Israel–Samoa relations are bilateral ties between the State of Israel and the Independent State of Samoa. Israel is accredited to Samoa from its embassy in Wellington, New Zealand. Samoa has an honorary consul in Israel, resides in Ness Ziona.

History 
The State of Israel and the Independent State of Samoa officially established relations on 30 May 1972. Since the establishment of the diplomatic relations, Israel and Samoa are working side by side and having cooperation in many sectors. Those sectors including Development and climate change, which will affect Samoa, and the whole area of the Pacific, dramatically.

In September 2014, the Israeli vice-minister of Foreign Affairs, Tzachi Hanegbi, has paid a visit in Apia along with the Israeli ambassador in New Zealand, Yosef Livna.
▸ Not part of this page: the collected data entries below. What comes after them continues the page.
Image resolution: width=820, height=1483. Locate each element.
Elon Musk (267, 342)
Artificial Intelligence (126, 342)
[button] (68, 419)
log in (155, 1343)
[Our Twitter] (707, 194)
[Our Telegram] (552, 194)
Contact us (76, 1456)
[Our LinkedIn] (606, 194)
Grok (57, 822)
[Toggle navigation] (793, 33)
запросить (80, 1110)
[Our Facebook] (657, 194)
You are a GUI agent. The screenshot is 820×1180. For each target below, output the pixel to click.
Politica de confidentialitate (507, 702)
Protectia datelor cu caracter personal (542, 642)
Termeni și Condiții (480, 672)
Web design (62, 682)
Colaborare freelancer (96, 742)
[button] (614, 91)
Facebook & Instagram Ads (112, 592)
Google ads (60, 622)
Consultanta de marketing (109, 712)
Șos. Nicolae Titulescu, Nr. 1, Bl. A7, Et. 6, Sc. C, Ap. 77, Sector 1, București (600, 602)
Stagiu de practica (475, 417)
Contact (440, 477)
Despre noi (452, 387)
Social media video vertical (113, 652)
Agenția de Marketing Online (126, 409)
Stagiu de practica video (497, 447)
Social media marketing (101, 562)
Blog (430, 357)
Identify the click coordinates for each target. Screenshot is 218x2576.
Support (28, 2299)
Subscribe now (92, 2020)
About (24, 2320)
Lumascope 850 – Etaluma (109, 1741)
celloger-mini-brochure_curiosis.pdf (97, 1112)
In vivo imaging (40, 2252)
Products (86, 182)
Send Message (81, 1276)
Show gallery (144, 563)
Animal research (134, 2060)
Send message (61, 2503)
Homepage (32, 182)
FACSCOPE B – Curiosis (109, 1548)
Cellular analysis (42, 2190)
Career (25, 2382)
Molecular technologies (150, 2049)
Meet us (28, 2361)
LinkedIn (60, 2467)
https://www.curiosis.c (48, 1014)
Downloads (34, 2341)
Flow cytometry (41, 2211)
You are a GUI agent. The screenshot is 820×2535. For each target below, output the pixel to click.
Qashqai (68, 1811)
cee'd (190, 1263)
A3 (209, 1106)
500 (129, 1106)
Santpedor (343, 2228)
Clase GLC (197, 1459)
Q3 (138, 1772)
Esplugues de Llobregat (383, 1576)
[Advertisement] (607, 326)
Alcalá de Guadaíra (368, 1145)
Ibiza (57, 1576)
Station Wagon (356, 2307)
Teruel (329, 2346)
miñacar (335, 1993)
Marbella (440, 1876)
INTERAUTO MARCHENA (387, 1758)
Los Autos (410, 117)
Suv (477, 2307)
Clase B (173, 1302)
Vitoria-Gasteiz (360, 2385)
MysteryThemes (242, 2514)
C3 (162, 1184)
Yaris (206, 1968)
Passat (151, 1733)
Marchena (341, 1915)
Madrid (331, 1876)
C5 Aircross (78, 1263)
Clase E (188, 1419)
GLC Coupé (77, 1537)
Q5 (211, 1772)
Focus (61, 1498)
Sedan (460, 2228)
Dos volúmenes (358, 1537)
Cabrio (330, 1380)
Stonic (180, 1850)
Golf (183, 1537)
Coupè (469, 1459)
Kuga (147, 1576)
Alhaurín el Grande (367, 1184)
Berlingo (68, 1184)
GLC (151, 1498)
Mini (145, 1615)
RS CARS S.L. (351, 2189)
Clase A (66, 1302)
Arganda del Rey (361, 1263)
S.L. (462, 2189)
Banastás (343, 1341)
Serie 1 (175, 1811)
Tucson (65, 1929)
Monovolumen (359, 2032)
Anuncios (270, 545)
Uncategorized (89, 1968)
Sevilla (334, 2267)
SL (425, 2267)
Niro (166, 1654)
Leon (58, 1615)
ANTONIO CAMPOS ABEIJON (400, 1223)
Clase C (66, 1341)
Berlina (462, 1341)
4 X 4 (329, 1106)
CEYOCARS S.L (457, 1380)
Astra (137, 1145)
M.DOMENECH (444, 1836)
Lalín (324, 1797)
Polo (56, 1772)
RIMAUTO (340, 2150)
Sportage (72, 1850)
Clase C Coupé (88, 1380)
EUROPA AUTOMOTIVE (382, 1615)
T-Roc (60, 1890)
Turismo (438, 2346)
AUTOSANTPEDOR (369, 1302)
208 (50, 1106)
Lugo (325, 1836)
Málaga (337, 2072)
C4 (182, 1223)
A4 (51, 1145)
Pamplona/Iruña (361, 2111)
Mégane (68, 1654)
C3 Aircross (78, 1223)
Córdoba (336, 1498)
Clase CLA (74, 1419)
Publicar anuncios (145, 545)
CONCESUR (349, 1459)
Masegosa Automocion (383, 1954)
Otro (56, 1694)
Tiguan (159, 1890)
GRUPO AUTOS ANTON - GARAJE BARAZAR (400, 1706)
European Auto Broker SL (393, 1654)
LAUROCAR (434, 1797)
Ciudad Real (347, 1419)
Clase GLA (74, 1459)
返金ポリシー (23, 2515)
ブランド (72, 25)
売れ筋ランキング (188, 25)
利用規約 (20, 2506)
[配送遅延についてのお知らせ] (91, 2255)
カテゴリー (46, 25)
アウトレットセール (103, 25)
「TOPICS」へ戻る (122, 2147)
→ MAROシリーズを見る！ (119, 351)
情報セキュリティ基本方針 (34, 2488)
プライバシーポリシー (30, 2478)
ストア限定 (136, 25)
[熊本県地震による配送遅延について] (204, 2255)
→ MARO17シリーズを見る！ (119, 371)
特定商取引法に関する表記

The Israeli delegation arrived in Samoa to attend a conference  about the Small Island countries in the Pacific and the Caribbean.

In January 2017, a Samoan Parliament Member said that his country must always back Israel, "Whatever Happens".

In March 2019, the Israeli Prime Minister, Benjamin Netanyahu, had a meeting with the Samoan Prime Minister, Tuilaepa Aiono Sailele Malielegaoi, They have signed on a visa-waiver agreement. In 2020, the Samoan PM had a meeting with another Israeli leader, President Reuven Rivlin, they have both attended a conference of the Pacific countries in Fiji.